* Short task *
Report every line of the entries below that contains the string "Instruction", and copy each such line in full. Case counts.

Data for locating words and elements:
------

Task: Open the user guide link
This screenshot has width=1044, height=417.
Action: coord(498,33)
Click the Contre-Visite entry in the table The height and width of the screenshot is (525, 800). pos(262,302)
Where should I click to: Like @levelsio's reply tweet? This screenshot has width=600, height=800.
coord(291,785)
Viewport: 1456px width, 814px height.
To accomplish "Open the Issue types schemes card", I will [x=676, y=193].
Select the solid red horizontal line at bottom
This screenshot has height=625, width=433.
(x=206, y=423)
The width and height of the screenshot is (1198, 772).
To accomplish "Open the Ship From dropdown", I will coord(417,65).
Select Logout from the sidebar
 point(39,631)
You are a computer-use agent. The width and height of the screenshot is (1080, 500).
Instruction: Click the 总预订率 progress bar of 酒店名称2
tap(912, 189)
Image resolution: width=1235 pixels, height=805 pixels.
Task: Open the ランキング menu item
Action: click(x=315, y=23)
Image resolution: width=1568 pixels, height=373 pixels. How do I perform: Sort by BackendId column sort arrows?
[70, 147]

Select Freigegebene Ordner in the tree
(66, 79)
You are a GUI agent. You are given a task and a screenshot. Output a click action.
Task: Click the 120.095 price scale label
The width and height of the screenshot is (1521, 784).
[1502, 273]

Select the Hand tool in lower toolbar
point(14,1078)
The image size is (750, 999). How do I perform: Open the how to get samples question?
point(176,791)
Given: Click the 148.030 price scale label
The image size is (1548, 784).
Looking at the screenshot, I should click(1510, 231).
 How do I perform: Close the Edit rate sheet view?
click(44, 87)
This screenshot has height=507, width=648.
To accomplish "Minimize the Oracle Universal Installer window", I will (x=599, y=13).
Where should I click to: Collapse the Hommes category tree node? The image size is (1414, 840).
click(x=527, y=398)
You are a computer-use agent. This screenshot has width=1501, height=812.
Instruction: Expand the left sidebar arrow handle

------

* The output *
Instruction: Click the 总预订率 progress bar of 酒店名称2
Instruction: Expand the left sidebar arrow handle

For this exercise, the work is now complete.